Será que Isabella parecia desapontada? Isso certamente não era possível, era? Devia estar imaginando coisas. Demi franziu a testa dolorida quando a outra moça pegou a sua mão e examinou o anel de Ben. Esquecera-se de que o estava usando. Não se comparava à esmeralda gigantesca que Isabella trazia junto à aliança de ouro larga.
— E quando será o grande dia? Vai se casar em breve? Com um inglês? Ou com alguém mais, alguém que eu possa conhecer? — a espanhola questionou incisivamente.
— Perdão? — os olhos de Demi se embaçaram quando ela tentou organizar a enxurrada de perguntas em um cérebro que fora repentinamente tomado por uma dor de cabeça de proporções inéditas.

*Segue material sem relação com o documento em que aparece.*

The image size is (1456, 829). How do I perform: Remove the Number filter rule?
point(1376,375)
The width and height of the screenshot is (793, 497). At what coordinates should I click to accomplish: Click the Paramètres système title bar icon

— Você vai se casar com o seu inglês em breve? — Isabella insistiu quando Rosa apareceu do outro lado do pátio para colocar a bandeja de café fresco na mesa debaixo da figueira.
— Sim — Demi afirmou com toda veemência que podia, considerando o modo como estava se sentindo, toda fraca e trêmula, e com a cabeça estourando.
Era uma mentira boba, é claro, mas ela deveria impedir a enxurrada de perguntas enxeridas. Negar exigiria explicações a respeito do noivado interrompido, seus motivos para usar o anel do ex-noivo, explicações as quais não se sentia disposta dar, no momento. Sentiu, com uma tristeza cansada, que nunca mais iria querer conversar com ninguém a respeito de nada.
— Andem até a sombra.
A ordem de Joe foi carregada de tensão. O som da voz atrás de si quase fez com que Demi morresse de susto.
Será que ele escutara a mentira idiota? Provavelmente. Seu coração despencou com a velocidade de um elevador descontrolado. Mas ela poderia explicar mais tarde, é claro que sim. Virou a cabeça à procura dos seus olhos, mas ele já estava se dirigindo para a mesa com Isabella.
Se ele escutou, e deve tê-lo feito — afinal, falara com firmeza e ele não era surdo —, isso não o incomodara nem um pouco. Estava sorridente e relaxado quando puxou a cadeira para a irmã se sentar. No que lhe dizia respeito, Demi poderia se casar com o Diabo em pessoa, que ele não estava nem aí. Ela nunca se sentira tão arrasada.
A Demi tira uma mil conclusões e não acerta em nenhuma MDS.